Qué es el naming
El naming es el proceso mediante el cual se crea o se elige el nombre de una marca, producto o servicio. Suena simple, pero es de las decisiones de branding con más consecuencias a largo plazo, porque el nombre aparece en todo: en el dominio del sitio web, en las redes sociales, en el registro legal, en cada conversación que alguien tiene sobre tu negocio.
A diferencia de un logotipo, que se puede rediseñar sin perder el reconocimiento del nombre, cambiar el nombre de una marca después de varios años obliga prácticamente a empezar de cero el reconocimiento acumulado.
Por qué es difícil de revertir
Cada vez que un cliente busca tu negocio en Google, lo recomienda de boca en boca, o lo etiqueta en redes sociales, está usando el nombre que elegiste. Todo ese reconocimiento queda atado a esa palabra específica. Cambiarla no borra el pasado, pero si fragmenta el reconocimiento: parte de la gente sigue buscando el nombre viejo, y hay que reconstruir desde cero el nuevo.
Por eso el naming merece el mismo nivel de investigación que el logotipo, aunque parezca "solo una palabra".
Tipos de nombre de marca
La mayoría de los nombres de marca caen en alguna de estas categorías:
- Descriptivos: dicen literalmente que hace el negocio, como "Pizza Hut". Faciles de entender, difíciles de diferenciar.
- Fundacionales: usan el nombre del fundador o un nombre propio, como "Ford" o "Ferrari".
- Evocativos: sugieren una idea o sensación sin describir literalmente el producto, como "Amazon" (la selva, la escala).
- Inventados: palabras creadas desde cero, como "Kodak" o "Xerox", que no significan nada hasta que la marca les da significado.
- Acronimos: siglas de un nombre más largo, como "IBM".
Ninguna categoría es mejor en abstracto. Un nombre descriptivo ayuda a que un negocio nuevo se explique solo, mientras que un nombre inventado da más libertad legal y de marca a largo plazo, pero exige más inversión en darlo a conocer.
Criterios que si importan
Más allá del gusto personal, hay pruebas concretas que un buen nombre debería pasar:
- Se puede pronunciar y escribir sin ambigüedad después de escucharlo una sola vez.
- El dominio web está disponible, o al menos una variante razonable sin números ni guiones forzados.
- No choca con una marca registrada en la misma categoría de negocio, lo cual conviene revisar antes de encariñarse con una opción.
- No tiene significados negativos en otros idiomas o regiones si el negocio planea crecer fuera de su mercado inicial.
- Deja espacio para crecer, evitando nombres tan específicos que limiten al negocio si algún día amplia lo que ofrece.

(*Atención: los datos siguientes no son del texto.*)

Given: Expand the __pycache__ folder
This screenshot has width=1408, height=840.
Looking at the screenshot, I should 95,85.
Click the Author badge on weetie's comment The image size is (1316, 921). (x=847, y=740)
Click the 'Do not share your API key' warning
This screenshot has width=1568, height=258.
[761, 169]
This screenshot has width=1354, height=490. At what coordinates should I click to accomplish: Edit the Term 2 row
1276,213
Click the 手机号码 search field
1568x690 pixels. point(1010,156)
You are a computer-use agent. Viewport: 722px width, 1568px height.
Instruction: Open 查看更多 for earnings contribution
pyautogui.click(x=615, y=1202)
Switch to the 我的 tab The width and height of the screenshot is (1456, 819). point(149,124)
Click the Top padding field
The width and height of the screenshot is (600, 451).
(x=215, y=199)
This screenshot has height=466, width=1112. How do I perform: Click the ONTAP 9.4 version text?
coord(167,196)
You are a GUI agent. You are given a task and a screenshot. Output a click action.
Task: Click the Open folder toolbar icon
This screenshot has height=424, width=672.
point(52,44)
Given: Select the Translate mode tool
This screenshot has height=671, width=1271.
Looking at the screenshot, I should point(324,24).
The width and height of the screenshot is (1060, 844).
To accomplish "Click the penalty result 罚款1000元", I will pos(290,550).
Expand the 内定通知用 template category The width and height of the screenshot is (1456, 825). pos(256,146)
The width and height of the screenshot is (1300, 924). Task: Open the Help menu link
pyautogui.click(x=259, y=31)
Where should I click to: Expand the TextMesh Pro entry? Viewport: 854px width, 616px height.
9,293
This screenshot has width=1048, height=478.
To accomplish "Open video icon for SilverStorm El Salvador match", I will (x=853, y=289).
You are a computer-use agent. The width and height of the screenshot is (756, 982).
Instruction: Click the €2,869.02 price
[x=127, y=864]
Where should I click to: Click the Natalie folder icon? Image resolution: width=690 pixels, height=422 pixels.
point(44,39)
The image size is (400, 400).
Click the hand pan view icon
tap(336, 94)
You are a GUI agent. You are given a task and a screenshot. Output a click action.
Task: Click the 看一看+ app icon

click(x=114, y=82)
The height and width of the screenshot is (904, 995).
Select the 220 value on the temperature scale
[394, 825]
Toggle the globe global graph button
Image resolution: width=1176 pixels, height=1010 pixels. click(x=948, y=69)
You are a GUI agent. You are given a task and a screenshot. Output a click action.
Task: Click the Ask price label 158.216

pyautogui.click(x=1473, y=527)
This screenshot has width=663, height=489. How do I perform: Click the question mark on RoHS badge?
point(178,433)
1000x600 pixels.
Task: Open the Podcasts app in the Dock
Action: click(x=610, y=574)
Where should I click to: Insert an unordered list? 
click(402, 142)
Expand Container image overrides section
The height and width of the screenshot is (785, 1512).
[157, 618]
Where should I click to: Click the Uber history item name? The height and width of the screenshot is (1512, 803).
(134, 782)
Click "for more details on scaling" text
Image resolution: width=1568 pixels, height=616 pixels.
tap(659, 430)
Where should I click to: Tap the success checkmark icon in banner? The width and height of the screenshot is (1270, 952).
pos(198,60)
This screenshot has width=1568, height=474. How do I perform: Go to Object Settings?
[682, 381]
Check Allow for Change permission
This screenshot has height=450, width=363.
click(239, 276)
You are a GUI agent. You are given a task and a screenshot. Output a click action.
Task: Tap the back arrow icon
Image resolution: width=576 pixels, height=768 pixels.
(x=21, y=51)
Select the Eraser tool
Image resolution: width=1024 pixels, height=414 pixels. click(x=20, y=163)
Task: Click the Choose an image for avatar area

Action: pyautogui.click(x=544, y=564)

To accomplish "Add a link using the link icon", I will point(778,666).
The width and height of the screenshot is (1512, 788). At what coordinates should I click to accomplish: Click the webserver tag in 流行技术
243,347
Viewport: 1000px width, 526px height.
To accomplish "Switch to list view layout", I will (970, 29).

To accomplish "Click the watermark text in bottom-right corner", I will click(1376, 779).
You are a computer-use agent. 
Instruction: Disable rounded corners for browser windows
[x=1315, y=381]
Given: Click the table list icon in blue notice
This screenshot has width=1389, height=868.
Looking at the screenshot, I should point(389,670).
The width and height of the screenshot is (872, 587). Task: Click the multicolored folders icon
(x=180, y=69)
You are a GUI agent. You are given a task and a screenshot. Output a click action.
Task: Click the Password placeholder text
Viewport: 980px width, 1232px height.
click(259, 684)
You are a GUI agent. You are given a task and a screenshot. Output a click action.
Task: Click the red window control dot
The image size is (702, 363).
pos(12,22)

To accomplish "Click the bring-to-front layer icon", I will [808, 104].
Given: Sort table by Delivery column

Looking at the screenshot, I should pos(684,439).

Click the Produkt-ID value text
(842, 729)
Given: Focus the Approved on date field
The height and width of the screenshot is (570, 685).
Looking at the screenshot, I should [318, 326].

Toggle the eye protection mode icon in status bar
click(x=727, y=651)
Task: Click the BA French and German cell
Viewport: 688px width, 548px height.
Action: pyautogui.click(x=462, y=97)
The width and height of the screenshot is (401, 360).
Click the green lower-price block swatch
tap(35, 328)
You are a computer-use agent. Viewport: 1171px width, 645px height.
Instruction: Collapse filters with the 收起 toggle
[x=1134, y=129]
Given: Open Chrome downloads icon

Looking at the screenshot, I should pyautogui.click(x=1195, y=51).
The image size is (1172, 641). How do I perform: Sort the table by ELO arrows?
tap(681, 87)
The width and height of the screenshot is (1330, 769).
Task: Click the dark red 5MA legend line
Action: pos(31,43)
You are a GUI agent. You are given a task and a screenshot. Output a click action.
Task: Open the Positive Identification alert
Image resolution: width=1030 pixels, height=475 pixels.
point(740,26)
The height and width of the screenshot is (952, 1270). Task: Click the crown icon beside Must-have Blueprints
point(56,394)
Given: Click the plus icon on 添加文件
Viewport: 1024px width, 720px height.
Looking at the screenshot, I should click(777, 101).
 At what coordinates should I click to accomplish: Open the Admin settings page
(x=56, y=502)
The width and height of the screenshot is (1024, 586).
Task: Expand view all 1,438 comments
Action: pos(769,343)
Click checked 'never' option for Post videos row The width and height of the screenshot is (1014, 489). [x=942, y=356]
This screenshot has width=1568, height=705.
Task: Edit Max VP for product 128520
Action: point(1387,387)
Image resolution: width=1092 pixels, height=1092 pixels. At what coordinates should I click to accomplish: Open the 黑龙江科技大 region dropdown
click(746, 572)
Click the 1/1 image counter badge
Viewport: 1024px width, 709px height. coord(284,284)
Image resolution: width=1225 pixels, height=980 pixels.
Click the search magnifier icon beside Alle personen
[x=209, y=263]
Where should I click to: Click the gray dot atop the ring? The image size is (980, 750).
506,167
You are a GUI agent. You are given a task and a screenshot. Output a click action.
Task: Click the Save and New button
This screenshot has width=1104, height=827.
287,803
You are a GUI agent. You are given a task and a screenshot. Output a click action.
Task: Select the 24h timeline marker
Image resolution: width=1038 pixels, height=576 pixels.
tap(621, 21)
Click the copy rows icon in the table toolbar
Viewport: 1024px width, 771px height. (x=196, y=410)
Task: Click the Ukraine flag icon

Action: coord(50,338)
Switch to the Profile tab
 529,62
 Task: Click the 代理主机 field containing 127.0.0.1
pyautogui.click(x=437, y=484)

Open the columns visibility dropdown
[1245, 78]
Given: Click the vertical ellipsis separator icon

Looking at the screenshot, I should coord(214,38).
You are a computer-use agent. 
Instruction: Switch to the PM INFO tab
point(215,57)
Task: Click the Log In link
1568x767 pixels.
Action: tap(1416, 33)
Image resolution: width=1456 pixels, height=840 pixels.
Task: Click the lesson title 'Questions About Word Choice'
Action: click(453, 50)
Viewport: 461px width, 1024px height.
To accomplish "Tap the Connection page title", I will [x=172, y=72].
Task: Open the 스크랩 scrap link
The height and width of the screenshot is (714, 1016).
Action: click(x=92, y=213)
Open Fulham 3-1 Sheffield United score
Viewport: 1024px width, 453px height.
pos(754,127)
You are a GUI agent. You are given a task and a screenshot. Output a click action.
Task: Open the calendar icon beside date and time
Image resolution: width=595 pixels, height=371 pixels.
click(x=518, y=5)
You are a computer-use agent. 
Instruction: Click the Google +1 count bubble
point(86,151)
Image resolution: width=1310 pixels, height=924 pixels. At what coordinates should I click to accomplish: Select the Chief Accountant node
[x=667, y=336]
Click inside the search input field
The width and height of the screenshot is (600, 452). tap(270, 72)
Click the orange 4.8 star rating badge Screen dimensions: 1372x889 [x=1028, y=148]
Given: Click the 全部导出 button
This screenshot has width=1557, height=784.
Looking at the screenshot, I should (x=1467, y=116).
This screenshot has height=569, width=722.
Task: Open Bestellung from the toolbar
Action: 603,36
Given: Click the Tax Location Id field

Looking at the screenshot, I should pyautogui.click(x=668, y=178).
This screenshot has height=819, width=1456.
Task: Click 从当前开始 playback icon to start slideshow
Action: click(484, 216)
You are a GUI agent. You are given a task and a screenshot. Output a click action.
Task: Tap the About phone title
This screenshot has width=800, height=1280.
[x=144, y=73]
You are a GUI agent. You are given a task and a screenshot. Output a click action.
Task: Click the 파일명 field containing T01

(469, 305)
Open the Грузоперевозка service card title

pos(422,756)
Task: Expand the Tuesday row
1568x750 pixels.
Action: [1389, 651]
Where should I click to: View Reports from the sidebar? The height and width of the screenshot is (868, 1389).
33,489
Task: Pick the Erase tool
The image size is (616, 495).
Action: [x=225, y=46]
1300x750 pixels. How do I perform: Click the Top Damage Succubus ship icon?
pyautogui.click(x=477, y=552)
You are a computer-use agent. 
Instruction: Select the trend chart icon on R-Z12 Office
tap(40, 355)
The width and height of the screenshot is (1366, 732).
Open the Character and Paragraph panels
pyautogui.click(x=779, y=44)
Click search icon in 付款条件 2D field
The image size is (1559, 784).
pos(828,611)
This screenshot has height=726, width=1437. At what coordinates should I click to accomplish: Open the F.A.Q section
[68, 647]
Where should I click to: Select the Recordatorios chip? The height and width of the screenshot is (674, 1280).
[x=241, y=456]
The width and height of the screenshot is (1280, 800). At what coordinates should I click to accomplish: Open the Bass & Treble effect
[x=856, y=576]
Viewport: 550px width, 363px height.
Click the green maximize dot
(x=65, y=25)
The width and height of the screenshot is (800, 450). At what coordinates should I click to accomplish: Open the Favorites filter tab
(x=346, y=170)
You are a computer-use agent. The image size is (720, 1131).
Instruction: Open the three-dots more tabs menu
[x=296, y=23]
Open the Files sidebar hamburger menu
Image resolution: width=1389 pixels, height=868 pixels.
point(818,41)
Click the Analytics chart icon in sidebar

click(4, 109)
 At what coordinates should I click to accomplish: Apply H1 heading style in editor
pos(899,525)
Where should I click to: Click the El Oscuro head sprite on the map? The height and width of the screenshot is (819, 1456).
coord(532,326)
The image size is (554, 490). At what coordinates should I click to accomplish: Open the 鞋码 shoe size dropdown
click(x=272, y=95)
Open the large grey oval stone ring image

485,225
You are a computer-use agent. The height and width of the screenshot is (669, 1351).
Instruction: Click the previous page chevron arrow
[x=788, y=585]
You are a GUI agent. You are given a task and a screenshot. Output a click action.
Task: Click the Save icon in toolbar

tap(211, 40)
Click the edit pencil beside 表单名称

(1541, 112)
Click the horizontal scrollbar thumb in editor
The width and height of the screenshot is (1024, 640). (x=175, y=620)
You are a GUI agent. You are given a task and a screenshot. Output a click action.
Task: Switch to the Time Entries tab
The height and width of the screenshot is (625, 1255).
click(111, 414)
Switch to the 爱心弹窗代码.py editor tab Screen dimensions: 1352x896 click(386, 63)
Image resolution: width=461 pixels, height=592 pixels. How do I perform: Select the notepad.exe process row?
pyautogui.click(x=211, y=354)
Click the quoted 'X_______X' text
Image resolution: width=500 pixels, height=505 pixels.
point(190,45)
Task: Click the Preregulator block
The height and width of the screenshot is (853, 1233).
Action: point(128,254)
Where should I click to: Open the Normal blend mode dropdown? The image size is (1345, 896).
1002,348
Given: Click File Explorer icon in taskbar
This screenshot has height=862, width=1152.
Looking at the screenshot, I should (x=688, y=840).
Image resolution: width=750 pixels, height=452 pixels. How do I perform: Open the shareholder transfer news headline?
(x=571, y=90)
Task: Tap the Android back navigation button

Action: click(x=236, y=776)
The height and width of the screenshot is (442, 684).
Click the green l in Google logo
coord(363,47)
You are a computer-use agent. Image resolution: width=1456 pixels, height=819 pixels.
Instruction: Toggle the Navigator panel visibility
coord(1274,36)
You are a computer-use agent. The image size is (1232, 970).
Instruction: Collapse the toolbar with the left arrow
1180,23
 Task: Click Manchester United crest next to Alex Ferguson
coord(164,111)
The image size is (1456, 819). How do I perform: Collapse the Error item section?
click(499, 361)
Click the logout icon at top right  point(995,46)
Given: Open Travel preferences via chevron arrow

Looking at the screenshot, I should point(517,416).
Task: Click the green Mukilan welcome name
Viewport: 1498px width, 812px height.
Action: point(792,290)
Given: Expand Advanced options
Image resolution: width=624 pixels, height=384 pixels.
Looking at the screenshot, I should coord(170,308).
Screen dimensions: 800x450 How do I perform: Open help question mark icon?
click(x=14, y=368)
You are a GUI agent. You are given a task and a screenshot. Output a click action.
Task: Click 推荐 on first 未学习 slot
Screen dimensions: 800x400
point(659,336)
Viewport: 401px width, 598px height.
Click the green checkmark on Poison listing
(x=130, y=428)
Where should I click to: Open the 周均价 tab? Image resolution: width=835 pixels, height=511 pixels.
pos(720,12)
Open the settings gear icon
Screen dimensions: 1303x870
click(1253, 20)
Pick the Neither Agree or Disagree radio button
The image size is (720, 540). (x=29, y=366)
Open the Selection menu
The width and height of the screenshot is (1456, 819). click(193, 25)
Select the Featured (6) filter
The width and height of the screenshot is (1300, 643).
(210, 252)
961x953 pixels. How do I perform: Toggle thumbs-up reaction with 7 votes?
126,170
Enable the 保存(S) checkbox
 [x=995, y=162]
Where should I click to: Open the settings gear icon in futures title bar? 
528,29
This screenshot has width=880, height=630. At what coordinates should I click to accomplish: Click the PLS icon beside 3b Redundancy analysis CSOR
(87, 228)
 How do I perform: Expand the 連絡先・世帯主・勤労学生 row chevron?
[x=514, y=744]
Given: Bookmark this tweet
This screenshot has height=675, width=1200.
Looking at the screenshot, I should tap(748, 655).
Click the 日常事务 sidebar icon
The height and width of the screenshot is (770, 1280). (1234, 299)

Errores comunes al elegir uno
El error más común es elegir un nombre porque le gusto a alguien del equipo fundador, sin probarlo con clientes reales ni revisar disponibilidad legal o de dominio. El segundo error frecuente es elegir un nombre demasiado genérico dentro de su categoría, lo cual hace casi imposible posicionarse en buscadores porque se compite contra miles de resultados con la misma palabra.
Un buen proceso de naming no busca el nombre que más le guste a los dueños del negocio, busca el que funcione mejor para las personas que todavía no conocen esa marca.